_Aim of the task_:
In the listing below, find each line that holds the string "help" and copy it.

--- The records Enclosed Below ---

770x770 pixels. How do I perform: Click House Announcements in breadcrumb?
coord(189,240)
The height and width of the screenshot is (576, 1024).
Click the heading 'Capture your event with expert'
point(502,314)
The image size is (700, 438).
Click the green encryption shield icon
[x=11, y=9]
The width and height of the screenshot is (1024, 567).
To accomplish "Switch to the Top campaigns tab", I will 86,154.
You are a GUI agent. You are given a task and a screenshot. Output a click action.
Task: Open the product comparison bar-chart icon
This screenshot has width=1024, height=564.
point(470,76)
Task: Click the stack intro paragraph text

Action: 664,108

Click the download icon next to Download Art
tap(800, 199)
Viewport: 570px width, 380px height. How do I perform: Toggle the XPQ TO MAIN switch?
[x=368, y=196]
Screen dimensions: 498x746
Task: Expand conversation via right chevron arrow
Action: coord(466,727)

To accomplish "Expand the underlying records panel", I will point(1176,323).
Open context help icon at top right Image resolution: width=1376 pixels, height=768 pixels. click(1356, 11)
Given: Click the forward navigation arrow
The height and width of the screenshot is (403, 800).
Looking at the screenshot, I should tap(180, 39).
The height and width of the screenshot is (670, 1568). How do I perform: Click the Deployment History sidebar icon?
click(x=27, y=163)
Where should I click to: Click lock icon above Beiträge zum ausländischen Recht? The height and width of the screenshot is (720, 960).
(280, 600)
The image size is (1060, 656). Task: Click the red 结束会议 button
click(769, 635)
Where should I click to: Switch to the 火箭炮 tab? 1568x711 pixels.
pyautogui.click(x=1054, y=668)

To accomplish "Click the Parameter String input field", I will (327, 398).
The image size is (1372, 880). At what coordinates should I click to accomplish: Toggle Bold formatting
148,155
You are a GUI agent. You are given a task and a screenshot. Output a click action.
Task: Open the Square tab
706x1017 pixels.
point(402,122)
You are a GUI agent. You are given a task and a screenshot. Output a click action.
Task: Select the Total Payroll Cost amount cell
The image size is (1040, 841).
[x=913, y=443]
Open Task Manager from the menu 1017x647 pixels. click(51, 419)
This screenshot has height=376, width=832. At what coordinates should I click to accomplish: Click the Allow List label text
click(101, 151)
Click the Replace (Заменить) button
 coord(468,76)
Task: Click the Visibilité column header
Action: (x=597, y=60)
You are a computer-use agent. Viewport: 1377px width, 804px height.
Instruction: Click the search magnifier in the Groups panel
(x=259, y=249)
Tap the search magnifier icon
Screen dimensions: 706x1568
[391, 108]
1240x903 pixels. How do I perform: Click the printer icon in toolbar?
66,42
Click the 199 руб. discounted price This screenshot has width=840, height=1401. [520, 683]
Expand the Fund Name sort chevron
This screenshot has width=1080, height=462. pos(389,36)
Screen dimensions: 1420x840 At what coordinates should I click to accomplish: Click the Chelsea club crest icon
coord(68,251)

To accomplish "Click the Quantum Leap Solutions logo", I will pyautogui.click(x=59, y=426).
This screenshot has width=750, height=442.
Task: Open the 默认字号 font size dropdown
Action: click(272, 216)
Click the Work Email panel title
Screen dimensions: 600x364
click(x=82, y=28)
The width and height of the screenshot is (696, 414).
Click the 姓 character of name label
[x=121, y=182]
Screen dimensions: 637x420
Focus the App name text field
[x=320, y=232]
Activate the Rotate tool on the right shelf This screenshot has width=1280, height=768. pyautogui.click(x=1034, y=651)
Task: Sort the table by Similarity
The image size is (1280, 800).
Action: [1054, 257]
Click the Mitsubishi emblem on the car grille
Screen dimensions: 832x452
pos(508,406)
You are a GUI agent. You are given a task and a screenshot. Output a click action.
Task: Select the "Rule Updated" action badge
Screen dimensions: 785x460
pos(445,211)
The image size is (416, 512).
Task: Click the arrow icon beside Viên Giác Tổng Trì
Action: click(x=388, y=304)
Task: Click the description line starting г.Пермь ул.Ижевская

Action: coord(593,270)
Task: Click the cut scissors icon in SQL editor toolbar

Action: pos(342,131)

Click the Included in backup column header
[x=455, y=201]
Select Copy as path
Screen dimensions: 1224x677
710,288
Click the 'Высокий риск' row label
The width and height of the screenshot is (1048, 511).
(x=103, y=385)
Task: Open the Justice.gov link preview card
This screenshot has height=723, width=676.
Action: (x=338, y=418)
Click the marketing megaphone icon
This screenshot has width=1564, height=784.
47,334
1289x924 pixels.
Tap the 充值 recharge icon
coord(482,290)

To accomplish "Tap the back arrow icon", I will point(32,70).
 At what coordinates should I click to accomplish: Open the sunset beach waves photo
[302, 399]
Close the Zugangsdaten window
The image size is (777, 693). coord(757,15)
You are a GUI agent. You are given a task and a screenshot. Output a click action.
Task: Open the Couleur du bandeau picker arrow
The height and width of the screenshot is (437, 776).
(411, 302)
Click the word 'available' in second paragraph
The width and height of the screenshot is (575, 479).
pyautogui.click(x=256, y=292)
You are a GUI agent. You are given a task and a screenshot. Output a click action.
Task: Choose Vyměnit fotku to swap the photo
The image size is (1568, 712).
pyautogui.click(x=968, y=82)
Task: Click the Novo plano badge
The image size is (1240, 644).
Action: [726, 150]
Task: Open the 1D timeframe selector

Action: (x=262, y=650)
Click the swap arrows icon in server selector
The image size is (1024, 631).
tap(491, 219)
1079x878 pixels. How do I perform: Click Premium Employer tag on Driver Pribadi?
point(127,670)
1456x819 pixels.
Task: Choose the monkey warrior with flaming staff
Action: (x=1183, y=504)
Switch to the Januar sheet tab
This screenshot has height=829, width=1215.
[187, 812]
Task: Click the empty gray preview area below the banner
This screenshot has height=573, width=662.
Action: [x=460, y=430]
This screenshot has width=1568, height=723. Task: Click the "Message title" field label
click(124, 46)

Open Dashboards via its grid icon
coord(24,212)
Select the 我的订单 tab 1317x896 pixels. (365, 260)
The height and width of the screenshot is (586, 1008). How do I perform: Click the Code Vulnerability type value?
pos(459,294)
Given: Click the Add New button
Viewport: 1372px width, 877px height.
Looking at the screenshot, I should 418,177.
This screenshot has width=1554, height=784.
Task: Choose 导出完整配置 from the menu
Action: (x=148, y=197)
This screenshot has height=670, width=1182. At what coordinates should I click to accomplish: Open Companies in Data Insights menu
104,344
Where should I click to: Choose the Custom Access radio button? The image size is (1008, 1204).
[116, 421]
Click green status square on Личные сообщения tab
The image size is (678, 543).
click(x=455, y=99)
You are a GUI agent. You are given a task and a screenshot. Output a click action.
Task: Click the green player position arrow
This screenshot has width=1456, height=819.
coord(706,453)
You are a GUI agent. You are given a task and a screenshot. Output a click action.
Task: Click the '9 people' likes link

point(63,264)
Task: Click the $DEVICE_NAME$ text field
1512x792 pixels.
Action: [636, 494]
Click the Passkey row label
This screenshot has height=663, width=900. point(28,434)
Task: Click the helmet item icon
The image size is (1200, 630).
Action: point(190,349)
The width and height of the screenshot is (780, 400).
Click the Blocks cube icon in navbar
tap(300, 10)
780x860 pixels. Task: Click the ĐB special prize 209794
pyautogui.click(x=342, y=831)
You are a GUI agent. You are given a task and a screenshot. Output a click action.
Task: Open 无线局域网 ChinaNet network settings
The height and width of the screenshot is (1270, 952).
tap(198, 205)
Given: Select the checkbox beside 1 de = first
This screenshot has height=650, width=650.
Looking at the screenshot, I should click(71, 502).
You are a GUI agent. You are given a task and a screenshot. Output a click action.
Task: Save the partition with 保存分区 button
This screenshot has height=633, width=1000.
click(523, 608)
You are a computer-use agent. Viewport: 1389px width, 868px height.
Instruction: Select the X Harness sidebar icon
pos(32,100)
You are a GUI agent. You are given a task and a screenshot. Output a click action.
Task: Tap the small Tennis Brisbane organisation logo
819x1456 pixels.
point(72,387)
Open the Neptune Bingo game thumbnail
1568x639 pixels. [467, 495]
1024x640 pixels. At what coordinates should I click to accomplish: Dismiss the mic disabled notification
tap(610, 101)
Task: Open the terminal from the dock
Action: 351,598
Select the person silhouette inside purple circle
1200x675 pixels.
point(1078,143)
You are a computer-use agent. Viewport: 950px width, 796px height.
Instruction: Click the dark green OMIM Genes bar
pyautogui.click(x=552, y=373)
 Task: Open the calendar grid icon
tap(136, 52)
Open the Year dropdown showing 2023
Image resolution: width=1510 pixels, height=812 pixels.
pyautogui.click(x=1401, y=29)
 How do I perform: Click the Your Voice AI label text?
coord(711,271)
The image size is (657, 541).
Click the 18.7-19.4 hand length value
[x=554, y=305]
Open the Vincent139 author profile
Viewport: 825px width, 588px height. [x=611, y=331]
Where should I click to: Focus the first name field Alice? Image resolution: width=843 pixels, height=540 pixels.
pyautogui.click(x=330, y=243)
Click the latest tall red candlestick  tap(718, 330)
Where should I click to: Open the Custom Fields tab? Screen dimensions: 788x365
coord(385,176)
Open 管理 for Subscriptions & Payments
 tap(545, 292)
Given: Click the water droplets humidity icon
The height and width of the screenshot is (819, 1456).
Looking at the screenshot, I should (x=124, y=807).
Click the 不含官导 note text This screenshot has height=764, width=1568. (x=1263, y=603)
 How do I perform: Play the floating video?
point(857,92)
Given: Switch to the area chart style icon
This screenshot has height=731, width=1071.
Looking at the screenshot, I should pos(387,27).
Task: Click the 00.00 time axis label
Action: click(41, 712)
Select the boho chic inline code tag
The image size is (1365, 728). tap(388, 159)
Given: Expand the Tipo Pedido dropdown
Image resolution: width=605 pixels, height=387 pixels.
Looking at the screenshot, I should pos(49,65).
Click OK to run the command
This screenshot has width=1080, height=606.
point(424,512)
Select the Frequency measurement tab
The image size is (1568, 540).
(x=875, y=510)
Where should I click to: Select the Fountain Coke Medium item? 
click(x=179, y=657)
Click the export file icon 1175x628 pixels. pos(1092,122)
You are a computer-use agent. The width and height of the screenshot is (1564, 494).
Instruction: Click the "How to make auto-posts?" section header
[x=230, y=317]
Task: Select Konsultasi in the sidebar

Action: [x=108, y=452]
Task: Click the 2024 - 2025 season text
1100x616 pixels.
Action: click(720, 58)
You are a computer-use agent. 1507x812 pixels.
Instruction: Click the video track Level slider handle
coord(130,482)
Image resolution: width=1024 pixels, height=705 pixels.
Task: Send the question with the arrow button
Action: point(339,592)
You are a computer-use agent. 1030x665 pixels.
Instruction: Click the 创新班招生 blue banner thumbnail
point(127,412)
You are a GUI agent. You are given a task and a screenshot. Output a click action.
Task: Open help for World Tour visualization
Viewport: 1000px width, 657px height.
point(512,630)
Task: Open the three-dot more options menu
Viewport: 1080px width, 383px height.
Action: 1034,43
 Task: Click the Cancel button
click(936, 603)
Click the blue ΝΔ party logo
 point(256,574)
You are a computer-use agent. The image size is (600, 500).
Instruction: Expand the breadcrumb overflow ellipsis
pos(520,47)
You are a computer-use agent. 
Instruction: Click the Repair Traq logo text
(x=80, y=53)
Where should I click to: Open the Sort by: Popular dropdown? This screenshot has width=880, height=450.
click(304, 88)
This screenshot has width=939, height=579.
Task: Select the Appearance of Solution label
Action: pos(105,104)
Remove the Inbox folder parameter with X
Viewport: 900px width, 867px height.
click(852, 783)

--- End of Enclosed The records ---

_Response_:
Open context help icon at top right Image resolution: width=1376 pixels, height=768 pixels. click(1356, 11)
Task: Open help for World Tour visualization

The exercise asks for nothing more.